Dengan seluruh tenaga dan cinta yang tersisa, Aditya membopong tubuh Risa, melewati puing dan api, keluar dari neraka yang hampir menelan mereka.
Begitu berada di luar, petugas medis langsung menyambut mereka.
Aditya nyaris roboh, tubuhnya gemetar dan wajahnya penuh luka terbakar.
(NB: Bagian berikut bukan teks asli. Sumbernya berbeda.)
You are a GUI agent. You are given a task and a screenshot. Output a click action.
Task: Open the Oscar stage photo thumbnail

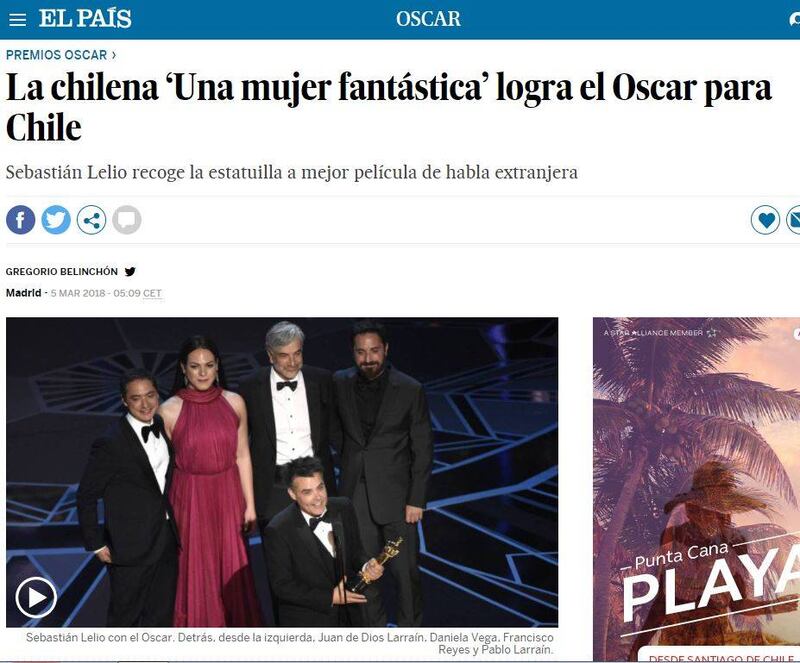pos(282,472)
Tapi pelukannya terhadap Risa tak ia lepaskan.
Paramedis memeriksa detak jantung janin dan langsung memberikan oksigen untuk Risa.
“Detaknya... ada! Janinnya masih hidup!” seru salah satu paramedis.
Air mata tumpah di wajah Aditya. Ia memeluk kepala Risa yang masih pingsan sambil berbisik,
“Aku di sini… kamu selamat… anak kita selamat…”
Stefanus berdiri di belakang, menggenggam erat pistolnya dan menatap ke arah api yang kini mulai dipadamkan.
“Elyas, kamu akan menyesal menyentuh wanita ini,” gumamnya dingin.